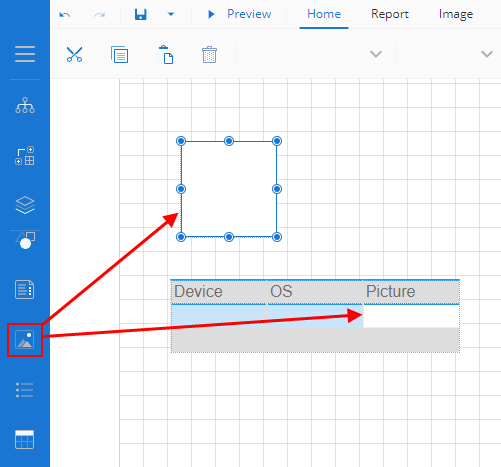Open the group editor sidebar icon

coord(25,156)
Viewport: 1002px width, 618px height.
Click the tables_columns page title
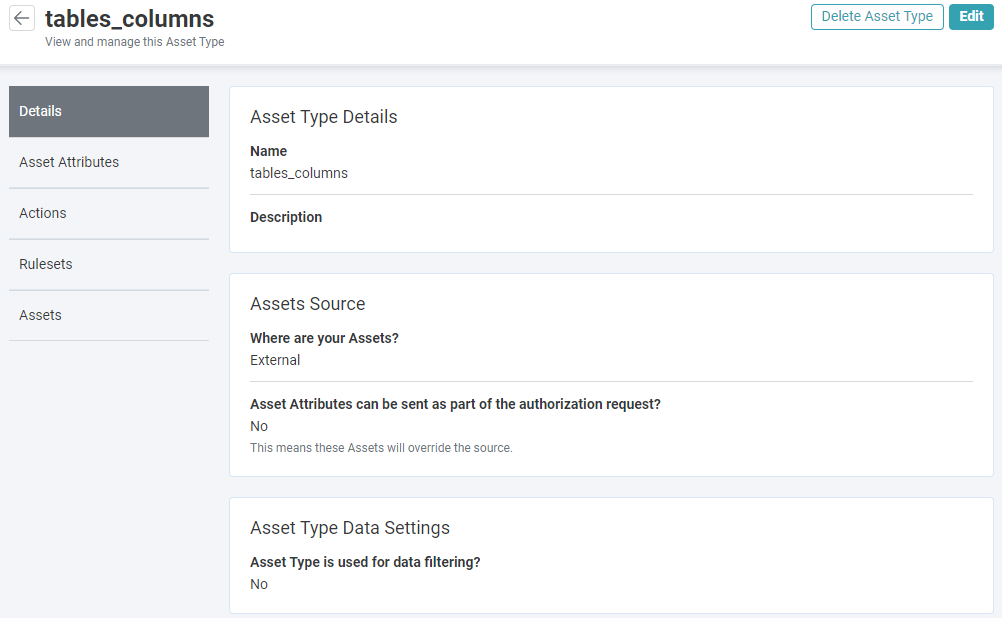pyautogui.click(x=129, y=18)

# [What is expected]
The answer must be an exact transcription of the lines from the one holding "Viewport: 1002px width, 618px height." to the last line of the entries above, with no pictures and nothing else.

# [Response for this exercise]
Viewport: 1002px width, 618px height.
Click the tables_columns page title
pyautogui.click(x=129, y=18)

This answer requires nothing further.